Collected data entries
- - - -

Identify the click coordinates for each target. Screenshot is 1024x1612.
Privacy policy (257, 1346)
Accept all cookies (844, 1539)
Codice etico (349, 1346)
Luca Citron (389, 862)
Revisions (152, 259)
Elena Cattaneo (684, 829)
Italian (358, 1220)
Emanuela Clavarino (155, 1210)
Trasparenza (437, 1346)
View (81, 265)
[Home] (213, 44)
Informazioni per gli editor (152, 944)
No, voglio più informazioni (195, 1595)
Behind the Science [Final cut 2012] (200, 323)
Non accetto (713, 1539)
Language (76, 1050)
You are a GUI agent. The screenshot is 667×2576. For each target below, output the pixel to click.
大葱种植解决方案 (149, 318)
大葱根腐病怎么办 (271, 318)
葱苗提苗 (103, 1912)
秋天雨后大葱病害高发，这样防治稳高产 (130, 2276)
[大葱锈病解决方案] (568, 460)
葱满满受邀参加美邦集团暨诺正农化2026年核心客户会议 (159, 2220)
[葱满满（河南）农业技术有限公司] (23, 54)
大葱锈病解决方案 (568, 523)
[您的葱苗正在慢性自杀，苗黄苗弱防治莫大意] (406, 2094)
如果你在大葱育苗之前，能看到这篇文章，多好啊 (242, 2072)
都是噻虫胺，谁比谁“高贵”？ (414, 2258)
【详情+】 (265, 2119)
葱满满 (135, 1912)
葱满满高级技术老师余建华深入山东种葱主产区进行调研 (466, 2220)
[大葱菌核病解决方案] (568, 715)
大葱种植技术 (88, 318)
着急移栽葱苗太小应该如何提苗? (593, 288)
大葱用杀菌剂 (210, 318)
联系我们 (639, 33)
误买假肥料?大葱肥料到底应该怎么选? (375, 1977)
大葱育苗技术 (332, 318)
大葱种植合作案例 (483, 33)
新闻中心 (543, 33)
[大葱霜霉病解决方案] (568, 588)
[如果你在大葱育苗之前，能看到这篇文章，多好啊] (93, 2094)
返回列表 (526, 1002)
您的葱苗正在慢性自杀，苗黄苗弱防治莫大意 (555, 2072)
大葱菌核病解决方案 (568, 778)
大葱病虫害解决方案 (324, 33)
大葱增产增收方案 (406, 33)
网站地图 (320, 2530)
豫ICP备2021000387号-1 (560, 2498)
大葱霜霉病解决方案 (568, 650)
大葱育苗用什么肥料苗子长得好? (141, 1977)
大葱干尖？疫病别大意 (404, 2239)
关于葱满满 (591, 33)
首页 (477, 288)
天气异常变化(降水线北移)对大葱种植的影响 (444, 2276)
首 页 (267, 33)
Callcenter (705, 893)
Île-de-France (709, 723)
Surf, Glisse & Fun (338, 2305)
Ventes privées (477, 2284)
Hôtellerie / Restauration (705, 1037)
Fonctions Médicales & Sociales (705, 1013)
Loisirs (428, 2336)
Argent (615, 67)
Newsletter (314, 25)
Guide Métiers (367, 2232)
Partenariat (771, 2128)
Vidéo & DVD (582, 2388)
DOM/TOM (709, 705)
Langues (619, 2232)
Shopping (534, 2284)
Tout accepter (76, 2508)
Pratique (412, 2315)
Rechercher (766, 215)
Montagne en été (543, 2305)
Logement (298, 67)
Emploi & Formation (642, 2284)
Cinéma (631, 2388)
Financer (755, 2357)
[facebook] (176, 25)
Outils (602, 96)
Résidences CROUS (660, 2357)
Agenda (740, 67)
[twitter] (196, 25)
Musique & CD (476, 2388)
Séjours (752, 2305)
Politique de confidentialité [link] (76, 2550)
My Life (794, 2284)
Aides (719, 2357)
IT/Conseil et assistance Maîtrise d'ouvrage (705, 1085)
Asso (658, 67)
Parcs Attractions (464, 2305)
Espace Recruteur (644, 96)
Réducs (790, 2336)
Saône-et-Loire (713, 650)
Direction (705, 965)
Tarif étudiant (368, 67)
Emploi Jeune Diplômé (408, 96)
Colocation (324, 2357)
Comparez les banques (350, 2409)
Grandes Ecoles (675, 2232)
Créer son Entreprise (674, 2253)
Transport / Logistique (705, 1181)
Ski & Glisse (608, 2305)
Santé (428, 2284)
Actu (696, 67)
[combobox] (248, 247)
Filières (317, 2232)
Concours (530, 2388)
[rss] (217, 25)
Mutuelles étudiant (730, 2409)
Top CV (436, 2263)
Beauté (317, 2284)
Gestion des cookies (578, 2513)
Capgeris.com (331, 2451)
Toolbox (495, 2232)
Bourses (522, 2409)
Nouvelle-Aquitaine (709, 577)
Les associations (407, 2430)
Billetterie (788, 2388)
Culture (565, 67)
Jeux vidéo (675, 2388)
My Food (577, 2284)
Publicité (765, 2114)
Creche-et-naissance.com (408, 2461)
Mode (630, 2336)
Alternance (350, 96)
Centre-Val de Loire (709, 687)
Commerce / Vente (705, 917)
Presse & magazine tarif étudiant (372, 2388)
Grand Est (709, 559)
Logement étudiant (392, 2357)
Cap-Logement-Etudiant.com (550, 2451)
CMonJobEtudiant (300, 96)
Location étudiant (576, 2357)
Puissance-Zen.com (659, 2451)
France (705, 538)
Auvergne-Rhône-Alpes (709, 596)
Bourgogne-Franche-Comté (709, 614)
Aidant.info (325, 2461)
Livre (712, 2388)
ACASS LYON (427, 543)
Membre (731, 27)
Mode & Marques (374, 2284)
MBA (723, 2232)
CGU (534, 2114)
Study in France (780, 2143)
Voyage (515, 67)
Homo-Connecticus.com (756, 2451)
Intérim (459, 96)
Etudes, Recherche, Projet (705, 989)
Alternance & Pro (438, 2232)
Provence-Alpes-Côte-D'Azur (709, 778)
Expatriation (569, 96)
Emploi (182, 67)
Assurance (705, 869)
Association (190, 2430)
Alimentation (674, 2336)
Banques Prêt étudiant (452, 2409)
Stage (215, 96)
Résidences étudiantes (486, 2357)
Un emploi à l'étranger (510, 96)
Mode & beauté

- - - -

Lines after the one containing "大葱霜霉病解决方案 (568, 650)" are not part of the task. Output the entries exactly from their first line through that one.

Identify the click coordinates for each target. Screenshot is 1024x1612.
Privacy policy (257, 1346)
Accept all cookies (844, 1539)
Codice etico (349, 1346)
Luca Citron (389, 862)
Revisions (152, 259)
Elena Cattaneo (684, 829)
Italian (358, 1220)
Emanuela Clavarino (155, 1210)
Trasparenza (437, 1346)
View (81, 265)
[Home] (213, 44)
Informazioni per gli editor (152, 944)
No, voglio più informazioni (195, 1595)
Behind the Science [Final cut 2012] (200, 323)
Non accetto (713, 1539)
Language (76, 1050)
You are a GUI agent. The screenshot is 667×2576. For each target below, output the pixel to click.
大葱种植解决方案 (149, 318)
大葱根腐病怎么办 (271, 318)
葱苗提苗 (103, 1912)
秋天雨后大葱病害高发，这样防治稳高产 (130, 2276)
[大葱锈病解决方案] (568, 460)
葱满满受邀参加美邦集团暨诺正农化2026年核心客户会议 (159, 2220)
[葱满满（河南）农业技术有限公司] (23, 54)
大葱锈病解决方案 (568, 523)
[您的葱苗正在慢性自杀，苗黄苗弱防治莫大意] (406, 2094)
如果你在大葱育苗之前，能看到这篇文章，多好啊 (242, 2072)
都是噻虫胺，谁比谁“高贵”？ (414, 2258)
【详情+】 (265, 2119)
葱满满 (135, 1912)
葱满满高级技术老师余建华深入山东种葱主产区进行调研 (466, 2220)
[大葱菌核病解决方案] (568, 715)
大葱种植技术 (88, 318)
着急移栽葱苗太小应该如何提苗? (593, 288)
大葱用杀菌剂 (210, 318)
联系我们 (639, 33)
误买假肥料?大葱肥料到底应该怎么选? (375, 1977)
大葱育苗技术 (332, 318)
大葱种植合作案例 (483, 33)
新闻中心 (543, 33)
[大葱霜霉病解决方案] (568, 588)
[如果你在大葱育苗之前，能看到这篇文章，多好啊] (93, 2094)
返回列表 (526, 1002)
您的葱苗正在慢性自杀，苗黄苗弱防治莫大意 (555, 2072)
大葱菌核病解决方案 (568, 778)
大葱病虫害解决方案 (324, 33)
大葱增产增收方案 (406, 33)
网站地图 (320, 2530)
豫ICP备2021000387号-1 (560, 2498)
大葱霜霉病解决方案 (568, 650)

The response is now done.